Re: [PATCH 00/10] x86/CPU and x86/resctrl: Support pseudo-lock regions spanning L2 and L3 cache

From: Reinette Chatre
Date: Thu Jun 27 2019 - 13:55:44 EST

Hi David,

On 6/27/2019 2:12 AM, David Laight wrote:
> From: Reinette Chatre
>> Sent: 26 June 2019 18:49
>> Cache pseudo-locking involves preloading a region of physical memory into a
>> reserved portion of cache that no task or CPU can subsequently fill into and
>> from that point on will only serve cache hits. At this time it is only
>> possible to create cache pseudo-locked regions in either L2 or L3 cache,
>> supporting systems that support either L2 Cache Allocation Technology (CAT)
>> or L3 CAT because CAT is the mechanism used to manage reservations of cache
>> portions.
> While this is a 'nice' hardware feature for some kinds of embedded systems
> I don't see how it can be sensibly used inside a Linux kernel.

Cache pseudo-locking is an existing (obviously not well known) feature
in Linux kernel since v4.19.

> There are an awful lot of places where things can go horribly wrong.

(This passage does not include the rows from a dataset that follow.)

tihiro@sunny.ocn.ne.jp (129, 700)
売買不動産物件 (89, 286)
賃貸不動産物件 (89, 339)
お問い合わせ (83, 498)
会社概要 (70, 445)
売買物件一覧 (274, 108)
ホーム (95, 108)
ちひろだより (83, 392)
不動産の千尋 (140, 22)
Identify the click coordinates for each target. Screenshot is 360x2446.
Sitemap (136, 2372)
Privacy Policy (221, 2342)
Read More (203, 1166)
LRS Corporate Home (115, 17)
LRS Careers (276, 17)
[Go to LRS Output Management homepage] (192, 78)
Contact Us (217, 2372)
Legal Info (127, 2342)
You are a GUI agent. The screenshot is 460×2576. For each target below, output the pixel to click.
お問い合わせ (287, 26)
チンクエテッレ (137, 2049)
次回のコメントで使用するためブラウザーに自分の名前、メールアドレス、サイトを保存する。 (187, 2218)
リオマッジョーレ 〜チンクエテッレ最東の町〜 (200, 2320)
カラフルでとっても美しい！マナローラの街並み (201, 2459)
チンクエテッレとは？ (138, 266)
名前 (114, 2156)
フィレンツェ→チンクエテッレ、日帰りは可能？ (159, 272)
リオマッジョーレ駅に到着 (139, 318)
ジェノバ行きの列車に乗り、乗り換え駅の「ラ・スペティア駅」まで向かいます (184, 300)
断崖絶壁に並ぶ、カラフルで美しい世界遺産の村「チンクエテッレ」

The worse thing that can go wrong is that the memory is evicted from the
pseudo-locked region and when it is accessed again it will have to share
cache with all other memory sharing the same class of service it is
accessed under. The consequence is lower latency when accessing this
high priority memory and reduced cache availability due to the orphaned
ways used for the pseudo-locked region.

This worse case could happen when the task runs on a CPU that is not
associated with the cache on which its memory is pseudo-locked, so the
application is expected to be associated only to CPUs associated with
the correct cache. This is familiar to high priority applications.

Other ways in which memory could be evicted are addressed below as part
of your detailed concerns.

> I can imagine:
> - Multiple requests to lock regions that end up trying to use the same
> set-associative cache lines leaving none for normal operation.

I think that you are comparing this to cache coloring perhaps? Cache
pseudo-locking builds on CAT that is a way-based cache allocation
mechanism. It is impossible to use all cache ways for pseudo-locking
since the default resource group cannot be used for pseudo-locking and
resource groups will always have cache available to them (specifically:
an all zero capacity bitmask (CBM) is illegal on Intel hardware to which
this feature is specific).

> - Excessive cache line bouncing because fewer lines are available.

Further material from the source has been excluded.